During the outbreak of Covid-19 in China, the Centers for Disease Control reported that there were about 106 men infected for every 100 women, according to Stat News. One month later, the difference increased to about 58 percent in men, but the researchers cautioned that the differences were not so much biological as exposure, and that the determining factor in both genders was the immune condition of each patient.

However, as the virus has traveled to other countries, circumstances have changed.

Pregnant women, for example, can infect their babies immediately because of their proximity to the carrier, but not vertically. Also, as Stat adds, “Pregnant women are more susceptible to respiratory pathogens than non-pregnant women.”

Similarly, worldwide statistics have shown how gender roles can “influence where men and women spend their time, and the infectious agents they come into contact with, as well as the nature of exposure, its frequency and its intensity,” according to a 2007 report by the World Health Organization.

Considering then that “women make up a majority of health care workers, almost 70 percent according to some estimates, and most of them occupy nursing roles on the front lines of efforts to combat and contain outbreaks of disease,” the rate of women at risk worldwide is radically different.

As the New York Times explains, both nurses and care workers in general are more exposed to the virus than other demographics, as are women who mostly occupy the primary roles in the household, “particularly if someone in their family is sick.”

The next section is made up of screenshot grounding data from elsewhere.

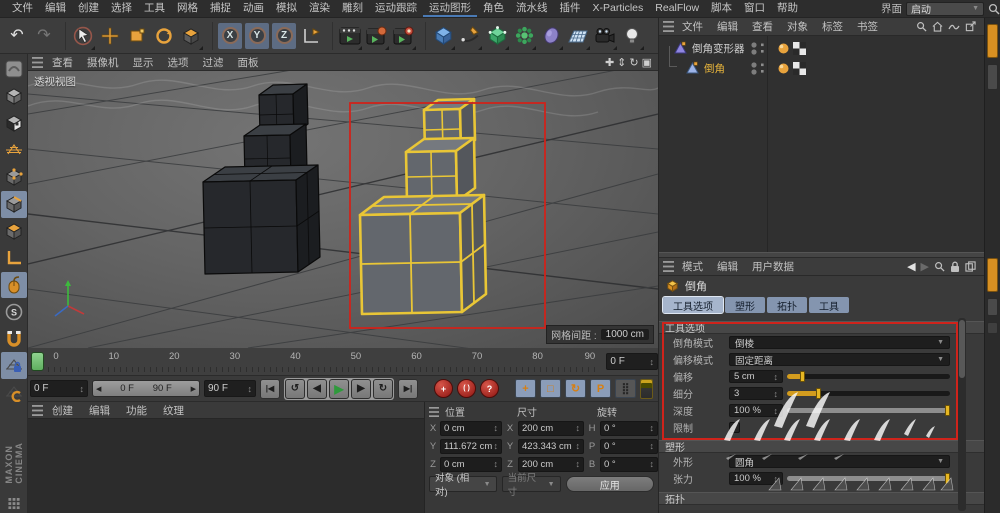 This screenshot has height=513, width=1000. Describe the element at coordinates (868, 478) in the screenshot. I see `tension-slider` at that location. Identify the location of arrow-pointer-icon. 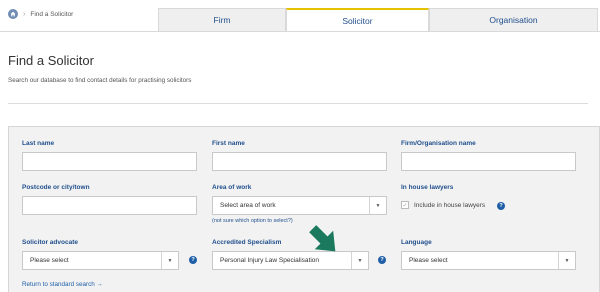
(322, 238).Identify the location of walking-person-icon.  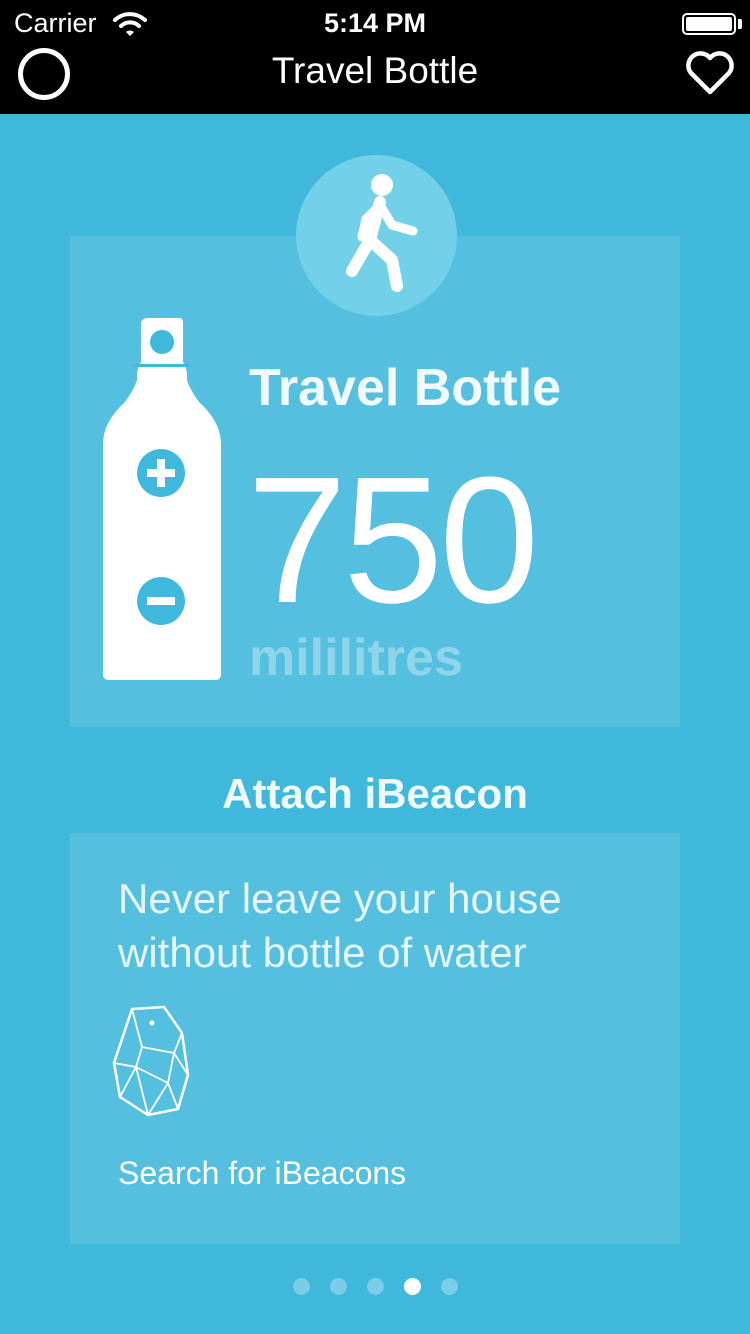
(382, 233).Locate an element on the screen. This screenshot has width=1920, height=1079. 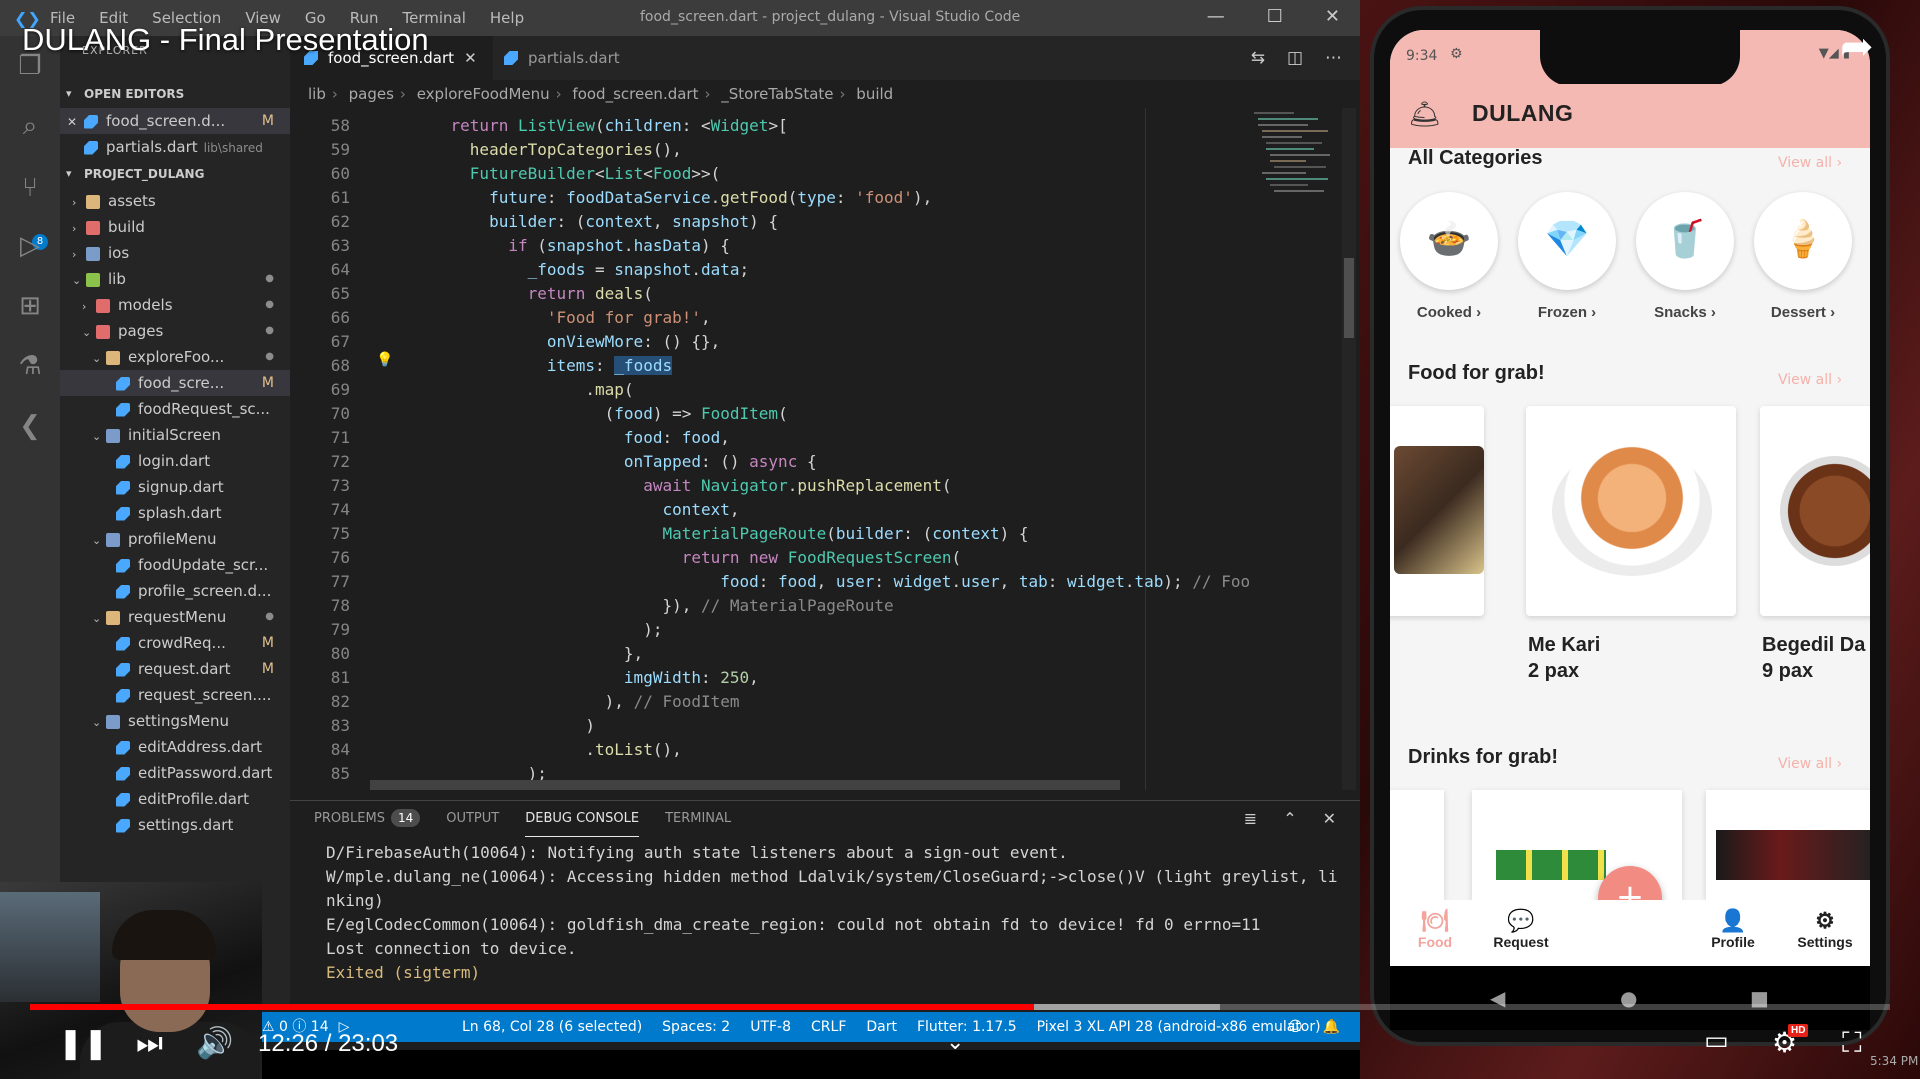
tree-label: signup.dart is located at coordinates (181, 487).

“Economically speaking, outbreaks could have a disproportionately negative impact on women, who make up a large chunk of part-time and informal workers around the world,” the media adds. “Those kinds of jobs are also usually the first to get sliced in periods of economic uncertainty.”

Although the numbers of the coronavirus pandemic are changing every minute, the fact is that the most marginalized communities, i.e. those most often neglected, are those who are not only most at risk but also those who work double to mitigate the effects.